[[ Records to process, beginning ]]
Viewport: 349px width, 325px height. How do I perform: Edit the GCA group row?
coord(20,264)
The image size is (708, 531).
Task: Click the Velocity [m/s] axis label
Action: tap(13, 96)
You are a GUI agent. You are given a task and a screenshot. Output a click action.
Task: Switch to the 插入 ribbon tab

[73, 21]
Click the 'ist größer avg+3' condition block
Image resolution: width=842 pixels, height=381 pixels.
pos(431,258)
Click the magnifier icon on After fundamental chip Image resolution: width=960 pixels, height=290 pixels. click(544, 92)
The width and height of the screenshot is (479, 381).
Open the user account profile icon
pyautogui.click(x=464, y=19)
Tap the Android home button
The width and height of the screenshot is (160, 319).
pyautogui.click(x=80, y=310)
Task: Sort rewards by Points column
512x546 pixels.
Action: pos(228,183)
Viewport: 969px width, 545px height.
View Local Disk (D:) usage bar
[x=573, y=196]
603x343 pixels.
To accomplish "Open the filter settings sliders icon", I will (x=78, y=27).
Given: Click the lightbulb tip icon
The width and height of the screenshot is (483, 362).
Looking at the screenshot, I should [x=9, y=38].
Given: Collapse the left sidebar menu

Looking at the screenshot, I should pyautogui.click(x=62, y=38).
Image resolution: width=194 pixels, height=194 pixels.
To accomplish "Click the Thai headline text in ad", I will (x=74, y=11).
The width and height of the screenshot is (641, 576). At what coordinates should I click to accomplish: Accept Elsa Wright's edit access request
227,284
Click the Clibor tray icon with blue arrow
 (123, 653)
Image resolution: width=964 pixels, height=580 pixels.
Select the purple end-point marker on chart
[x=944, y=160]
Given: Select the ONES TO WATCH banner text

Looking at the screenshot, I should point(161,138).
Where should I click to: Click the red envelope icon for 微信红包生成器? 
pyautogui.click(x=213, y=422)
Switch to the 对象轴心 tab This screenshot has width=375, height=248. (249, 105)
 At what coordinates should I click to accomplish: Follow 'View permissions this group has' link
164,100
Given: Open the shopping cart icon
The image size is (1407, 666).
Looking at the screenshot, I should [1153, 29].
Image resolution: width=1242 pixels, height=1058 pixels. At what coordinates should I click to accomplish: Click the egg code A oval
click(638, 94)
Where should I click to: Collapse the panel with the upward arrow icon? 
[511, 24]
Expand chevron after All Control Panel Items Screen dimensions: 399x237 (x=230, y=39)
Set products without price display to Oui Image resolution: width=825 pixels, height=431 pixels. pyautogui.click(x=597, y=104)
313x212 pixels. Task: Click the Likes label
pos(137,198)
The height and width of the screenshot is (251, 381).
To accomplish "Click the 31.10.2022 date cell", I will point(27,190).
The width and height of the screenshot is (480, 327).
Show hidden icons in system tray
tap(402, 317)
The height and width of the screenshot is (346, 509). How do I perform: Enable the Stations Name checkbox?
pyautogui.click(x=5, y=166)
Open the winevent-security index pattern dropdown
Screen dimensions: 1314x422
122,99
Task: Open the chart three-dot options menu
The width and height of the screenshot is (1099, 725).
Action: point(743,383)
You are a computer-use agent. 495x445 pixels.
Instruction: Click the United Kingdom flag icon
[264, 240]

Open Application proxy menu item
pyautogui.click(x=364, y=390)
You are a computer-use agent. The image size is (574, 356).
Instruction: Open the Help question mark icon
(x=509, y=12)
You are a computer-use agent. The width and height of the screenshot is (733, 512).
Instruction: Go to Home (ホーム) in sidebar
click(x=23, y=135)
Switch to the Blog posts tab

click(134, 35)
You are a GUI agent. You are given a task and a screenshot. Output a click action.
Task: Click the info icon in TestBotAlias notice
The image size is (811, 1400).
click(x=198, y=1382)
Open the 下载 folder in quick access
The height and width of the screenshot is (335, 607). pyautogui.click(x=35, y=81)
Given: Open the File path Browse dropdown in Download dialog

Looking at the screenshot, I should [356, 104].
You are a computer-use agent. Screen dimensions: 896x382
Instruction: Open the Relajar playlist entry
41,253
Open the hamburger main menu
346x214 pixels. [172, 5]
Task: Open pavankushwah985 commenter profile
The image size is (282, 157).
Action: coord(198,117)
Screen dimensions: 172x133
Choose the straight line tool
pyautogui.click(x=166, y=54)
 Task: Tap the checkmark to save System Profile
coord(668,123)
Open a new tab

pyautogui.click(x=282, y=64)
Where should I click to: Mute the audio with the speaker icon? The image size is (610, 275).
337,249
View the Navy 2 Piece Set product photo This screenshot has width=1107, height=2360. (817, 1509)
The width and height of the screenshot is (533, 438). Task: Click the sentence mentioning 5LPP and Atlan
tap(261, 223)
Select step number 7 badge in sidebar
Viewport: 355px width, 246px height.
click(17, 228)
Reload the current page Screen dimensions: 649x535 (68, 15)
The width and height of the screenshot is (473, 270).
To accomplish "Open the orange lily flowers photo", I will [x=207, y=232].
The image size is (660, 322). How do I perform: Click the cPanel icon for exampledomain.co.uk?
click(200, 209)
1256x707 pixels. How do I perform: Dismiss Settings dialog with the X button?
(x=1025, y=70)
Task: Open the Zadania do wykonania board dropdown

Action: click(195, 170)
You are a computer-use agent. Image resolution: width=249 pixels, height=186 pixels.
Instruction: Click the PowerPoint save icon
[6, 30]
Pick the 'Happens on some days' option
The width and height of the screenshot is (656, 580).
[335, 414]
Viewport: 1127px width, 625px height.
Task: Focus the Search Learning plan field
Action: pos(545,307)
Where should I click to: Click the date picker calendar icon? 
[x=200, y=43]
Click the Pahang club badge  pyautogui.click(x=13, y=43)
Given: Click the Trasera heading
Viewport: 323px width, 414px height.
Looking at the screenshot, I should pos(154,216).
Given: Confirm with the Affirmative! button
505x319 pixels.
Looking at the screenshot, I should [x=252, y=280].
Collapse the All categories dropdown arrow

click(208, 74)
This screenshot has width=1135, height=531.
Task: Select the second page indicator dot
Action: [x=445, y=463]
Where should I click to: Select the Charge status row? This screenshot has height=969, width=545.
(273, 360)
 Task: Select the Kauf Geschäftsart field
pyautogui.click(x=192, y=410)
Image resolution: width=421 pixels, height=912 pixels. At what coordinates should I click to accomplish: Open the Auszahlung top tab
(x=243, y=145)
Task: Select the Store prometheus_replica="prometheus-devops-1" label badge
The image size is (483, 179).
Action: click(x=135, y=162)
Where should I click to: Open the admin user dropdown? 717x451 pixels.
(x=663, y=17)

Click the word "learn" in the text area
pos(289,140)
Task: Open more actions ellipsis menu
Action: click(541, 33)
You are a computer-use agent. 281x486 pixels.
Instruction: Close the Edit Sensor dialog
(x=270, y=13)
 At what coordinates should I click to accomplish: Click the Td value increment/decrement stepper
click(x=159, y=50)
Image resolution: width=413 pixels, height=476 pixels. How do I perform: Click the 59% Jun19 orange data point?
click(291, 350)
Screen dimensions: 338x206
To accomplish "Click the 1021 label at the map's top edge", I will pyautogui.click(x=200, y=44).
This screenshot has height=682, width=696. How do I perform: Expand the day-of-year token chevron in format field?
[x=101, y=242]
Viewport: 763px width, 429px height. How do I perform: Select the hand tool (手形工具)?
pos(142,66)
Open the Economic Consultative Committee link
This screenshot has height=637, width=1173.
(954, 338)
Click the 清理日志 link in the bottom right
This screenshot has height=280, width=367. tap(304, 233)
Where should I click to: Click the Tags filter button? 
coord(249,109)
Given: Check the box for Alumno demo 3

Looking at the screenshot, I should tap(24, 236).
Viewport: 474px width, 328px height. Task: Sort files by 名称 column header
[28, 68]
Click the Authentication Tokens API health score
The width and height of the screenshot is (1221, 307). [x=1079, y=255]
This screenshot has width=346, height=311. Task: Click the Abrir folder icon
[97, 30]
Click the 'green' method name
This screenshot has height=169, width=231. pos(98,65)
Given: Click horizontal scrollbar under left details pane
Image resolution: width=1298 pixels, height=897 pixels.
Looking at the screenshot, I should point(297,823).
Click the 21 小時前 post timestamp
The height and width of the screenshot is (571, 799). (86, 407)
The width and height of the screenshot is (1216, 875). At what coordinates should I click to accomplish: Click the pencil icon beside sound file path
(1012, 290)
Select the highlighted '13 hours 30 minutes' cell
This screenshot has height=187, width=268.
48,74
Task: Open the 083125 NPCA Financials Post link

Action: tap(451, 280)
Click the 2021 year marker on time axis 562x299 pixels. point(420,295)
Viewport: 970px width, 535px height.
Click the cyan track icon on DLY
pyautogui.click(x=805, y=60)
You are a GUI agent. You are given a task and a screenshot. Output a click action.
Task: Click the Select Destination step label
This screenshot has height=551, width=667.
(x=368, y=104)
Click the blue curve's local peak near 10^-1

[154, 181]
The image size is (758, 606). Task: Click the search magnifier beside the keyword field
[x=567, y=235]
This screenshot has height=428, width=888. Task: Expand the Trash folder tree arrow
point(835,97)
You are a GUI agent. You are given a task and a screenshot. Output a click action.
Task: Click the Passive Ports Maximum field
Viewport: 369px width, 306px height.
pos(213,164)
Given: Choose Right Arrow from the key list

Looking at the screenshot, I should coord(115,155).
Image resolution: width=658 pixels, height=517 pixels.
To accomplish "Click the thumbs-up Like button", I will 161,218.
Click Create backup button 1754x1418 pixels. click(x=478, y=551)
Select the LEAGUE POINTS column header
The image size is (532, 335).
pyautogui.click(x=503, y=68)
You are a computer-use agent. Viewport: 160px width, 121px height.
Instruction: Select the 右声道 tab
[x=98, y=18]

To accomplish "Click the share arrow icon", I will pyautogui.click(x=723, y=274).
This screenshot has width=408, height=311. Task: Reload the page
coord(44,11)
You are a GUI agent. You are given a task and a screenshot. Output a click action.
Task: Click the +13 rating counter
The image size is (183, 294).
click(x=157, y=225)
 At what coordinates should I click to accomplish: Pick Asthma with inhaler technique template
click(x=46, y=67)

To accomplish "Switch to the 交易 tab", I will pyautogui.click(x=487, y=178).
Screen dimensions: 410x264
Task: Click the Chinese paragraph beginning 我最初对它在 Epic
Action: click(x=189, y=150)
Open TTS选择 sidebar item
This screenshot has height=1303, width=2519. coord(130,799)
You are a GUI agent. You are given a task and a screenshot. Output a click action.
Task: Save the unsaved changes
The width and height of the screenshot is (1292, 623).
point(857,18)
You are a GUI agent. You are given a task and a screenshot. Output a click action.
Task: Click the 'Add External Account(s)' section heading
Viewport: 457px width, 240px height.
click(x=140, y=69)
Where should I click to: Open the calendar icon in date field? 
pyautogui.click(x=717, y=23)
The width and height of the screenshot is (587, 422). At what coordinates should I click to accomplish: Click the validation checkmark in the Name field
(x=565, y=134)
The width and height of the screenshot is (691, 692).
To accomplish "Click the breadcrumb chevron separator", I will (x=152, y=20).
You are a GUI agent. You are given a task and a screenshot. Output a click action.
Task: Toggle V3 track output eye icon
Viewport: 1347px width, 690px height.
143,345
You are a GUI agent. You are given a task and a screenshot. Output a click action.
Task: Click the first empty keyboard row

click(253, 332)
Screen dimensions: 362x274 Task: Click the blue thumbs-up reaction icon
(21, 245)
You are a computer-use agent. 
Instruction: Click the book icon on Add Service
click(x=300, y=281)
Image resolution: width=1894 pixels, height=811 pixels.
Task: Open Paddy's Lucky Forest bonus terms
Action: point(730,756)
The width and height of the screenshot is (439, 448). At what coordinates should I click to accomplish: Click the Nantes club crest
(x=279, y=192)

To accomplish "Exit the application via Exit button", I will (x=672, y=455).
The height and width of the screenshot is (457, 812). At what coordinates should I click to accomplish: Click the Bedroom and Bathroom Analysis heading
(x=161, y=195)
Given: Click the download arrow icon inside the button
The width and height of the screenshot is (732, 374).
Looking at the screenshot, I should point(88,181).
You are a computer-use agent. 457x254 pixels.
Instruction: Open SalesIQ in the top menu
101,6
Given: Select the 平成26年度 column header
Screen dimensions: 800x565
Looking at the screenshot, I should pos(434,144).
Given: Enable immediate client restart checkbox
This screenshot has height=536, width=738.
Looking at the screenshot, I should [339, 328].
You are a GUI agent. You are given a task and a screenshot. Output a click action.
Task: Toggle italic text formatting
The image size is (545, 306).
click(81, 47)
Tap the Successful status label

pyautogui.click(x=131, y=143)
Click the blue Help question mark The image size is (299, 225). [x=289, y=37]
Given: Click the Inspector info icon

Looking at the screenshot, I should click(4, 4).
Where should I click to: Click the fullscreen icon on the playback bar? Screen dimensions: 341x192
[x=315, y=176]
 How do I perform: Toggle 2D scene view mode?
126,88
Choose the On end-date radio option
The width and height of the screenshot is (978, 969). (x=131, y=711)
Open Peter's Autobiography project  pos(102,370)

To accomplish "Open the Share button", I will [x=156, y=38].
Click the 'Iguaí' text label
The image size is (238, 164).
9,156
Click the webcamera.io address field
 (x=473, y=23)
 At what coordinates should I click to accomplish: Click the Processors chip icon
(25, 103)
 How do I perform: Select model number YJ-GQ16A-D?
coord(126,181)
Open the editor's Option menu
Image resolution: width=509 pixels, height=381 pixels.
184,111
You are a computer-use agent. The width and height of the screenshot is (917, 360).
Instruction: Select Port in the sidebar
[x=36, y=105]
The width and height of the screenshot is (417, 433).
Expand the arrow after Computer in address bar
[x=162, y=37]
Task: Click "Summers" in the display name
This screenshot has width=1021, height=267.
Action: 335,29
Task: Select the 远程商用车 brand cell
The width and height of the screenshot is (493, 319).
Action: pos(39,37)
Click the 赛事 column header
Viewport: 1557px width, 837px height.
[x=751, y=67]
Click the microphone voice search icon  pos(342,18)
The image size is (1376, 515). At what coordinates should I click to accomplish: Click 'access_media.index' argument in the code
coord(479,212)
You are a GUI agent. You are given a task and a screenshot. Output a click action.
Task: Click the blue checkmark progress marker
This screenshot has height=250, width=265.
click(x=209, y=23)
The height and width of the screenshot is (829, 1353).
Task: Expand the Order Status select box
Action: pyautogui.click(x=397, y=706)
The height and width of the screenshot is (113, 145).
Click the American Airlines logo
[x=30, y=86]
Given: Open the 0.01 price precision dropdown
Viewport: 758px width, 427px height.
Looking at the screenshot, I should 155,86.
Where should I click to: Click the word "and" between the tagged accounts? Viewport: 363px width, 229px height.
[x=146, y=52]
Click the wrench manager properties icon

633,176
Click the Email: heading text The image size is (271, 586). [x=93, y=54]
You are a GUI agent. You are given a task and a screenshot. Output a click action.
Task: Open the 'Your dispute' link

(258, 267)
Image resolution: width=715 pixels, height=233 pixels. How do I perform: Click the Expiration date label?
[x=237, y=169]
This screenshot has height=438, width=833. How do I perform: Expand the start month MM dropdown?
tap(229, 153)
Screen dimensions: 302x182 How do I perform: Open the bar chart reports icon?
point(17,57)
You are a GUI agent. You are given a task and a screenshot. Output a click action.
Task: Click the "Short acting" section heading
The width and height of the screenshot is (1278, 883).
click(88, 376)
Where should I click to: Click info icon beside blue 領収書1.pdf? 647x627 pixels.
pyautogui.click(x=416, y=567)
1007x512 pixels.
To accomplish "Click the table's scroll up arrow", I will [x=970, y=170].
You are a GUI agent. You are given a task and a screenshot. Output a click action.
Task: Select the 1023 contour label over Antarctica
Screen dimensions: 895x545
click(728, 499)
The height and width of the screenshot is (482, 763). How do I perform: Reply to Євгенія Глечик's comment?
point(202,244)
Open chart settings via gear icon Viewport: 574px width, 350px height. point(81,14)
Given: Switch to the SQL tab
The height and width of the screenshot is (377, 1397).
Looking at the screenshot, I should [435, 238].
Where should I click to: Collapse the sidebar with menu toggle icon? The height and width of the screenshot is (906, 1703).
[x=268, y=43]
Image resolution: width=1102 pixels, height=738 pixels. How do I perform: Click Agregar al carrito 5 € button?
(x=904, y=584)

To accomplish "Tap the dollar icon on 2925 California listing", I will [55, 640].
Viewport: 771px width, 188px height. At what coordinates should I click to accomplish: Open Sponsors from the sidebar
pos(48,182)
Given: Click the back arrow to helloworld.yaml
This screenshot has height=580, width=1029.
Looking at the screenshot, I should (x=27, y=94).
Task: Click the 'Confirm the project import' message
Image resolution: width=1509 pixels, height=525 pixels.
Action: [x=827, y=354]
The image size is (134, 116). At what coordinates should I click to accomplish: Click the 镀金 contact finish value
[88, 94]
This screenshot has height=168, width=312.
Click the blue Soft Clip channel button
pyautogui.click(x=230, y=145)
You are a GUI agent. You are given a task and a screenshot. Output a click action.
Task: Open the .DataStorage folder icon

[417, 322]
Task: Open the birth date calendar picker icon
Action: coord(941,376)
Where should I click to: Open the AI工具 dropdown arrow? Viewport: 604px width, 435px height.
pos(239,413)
[[ Records to process, end ]]
How to complete this task -> From the first line of the records above down to the line containing "Given: Click the lightbulb tip icon", repeat each line exactly as written. Include both of those lines and add nothing.

Exercise solution ->
Viewport: 349px width, 325px height. How do I perform: Edit the GCA group row?
coord(20,264)
The image size is (708, 531).
Task: Click the Velocity [m/s] axis label
Action: tap(13, 96)
You are a GUI agent. You are given a task and a screenshot. Output a click action.
Task: Switch to the 插入 ribbon tab

[73, 21]
Click the 'ist größer avg+3' condition block
Image resolution: width=842 pixels, height=381 pixels.
pos(431,258)
Click the magnifier icon on After fundamental chip Image resolution: width=960 pixels, height=290 pixels. click(544, 92)
The width and height of the screenshot is (479, 381).
Open the user account profile icon
pyautogui.click(x=464, y=19)
Tap the Android home button
The width and height of the screenshot is (160, 319).
pyautogui.click(x=80, y=310)
Task: Sort rewards by Points column
512x546 pixels.
Action: pos(228,183)
Viewport: 969px width, 545px height.
View Local Disk (D:) usage bar
[x=573, y=196]
603x343 pixels.
To accomplish "Open the filter settings sliders icon", I will (x=78, y=27).
Given: Click the lightbulb tip icon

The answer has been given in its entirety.